Violence attracts violence.
by Stefan Warner
I recently attended a funeral for a Kurdish family killed by the Turkish military while it was conducting air strikes in Northern Iraq. It launched a rocket that hit the family's truck, killing seven people, including a six-month-old girl.
I do not understand Kurdish, which gave me time to contemplate as I sat there. Why did this family die? Why will this six-month-old baby not grow old, be loved, and love others, like I will? Why did the Turkish military send warplanes into Iraq that killed this family?
The Turkish military would say that the PKK (an armed Kurdish group fighting for an autonomous Kurdish region in Turkey) claimed responsibility for an ambush that left fourteen Turkish soldiers dead. So some might say that if only the PKK would stop the violence against the Turkish state, then Turkey would not retaliate and innocent people wouldn't die. Possibly. But before condemning an oppressed group for using violent tactics, we need to understand the conditions that lead up to this behavior.
Starting in the 1930s, the Turkish government started a policy of assimilation and "turkification." Thousands of Kurdish people died as a result, usually during forced resettlement. Well into the 1980s, Human Rights Watch documented numerous examples of the Turkish military forcibly evacuating villages and destroying homes to prevent the return their Kurdish inhabitants. Earlier this year, Turkey's electoral board barred prominent Kurdish candidates from running in elections, and to this day the Turkish government refuses to recognize the Kurdish people as a distinct minority.
I do not support the violence done by PKK and I mourn the deaths of Turkish military personnel. But what can be expected when a nation-state oppresses an ethnic group for eighty years? I think Archbishop Hélder Câmara sums it up in his tract, The Spiral of Violence: “ Violence attracts Violence. Let us repeat fearlessly and ceaselessly: injustices bring revolt, either from the oppressed or from the young, determined to fight for a more human world."

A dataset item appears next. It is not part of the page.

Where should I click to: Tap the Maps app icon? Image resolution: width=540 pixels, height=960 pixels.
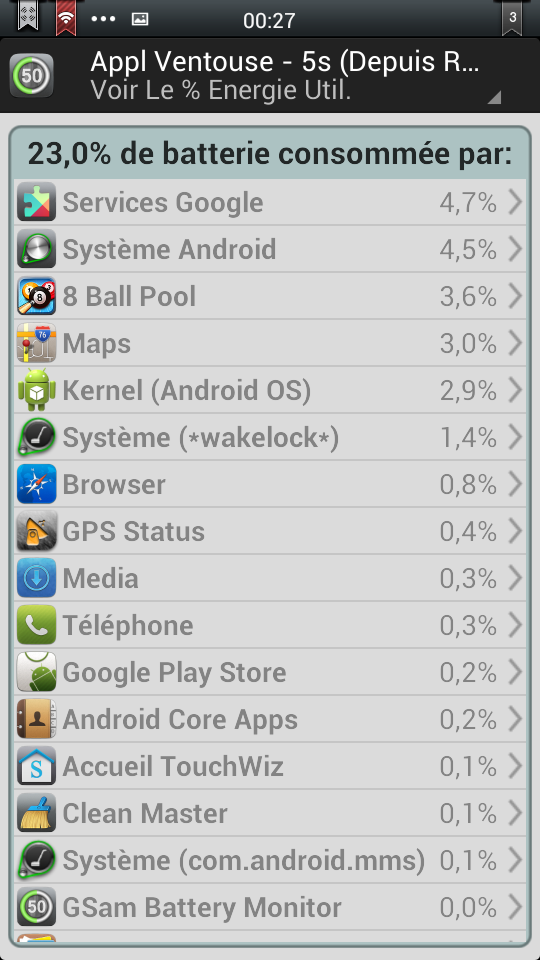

Archbishop Câmara explains that there are three levels of violence. Number one is some injustice such as slavery. Number two is revolt. Number three is repression. In U.S. history, one can look at the Nat Turner uprising as an example. Nat Turner was born an enslaved man of African descent in Virginia and eventually led a slave rebellion, which, when put down, was followed by even more brutal treatment of enslaved people in the south. The violence of Nat Turner and his followers was not senseless. It was the result of intense violence and oppression done to him and his people by white slave masters, who I believe bear the ultimate blame for the violence of the revolt.
I'm still a pacifist. I am still a follower of Jesus and I hope his example of non-violence can lead us all out of oppression and domination. However, I hope we who are proponents of love and non-violence will fight the temptation to condemn the oppressed, and look past the layers of violence, to see where the original violence started.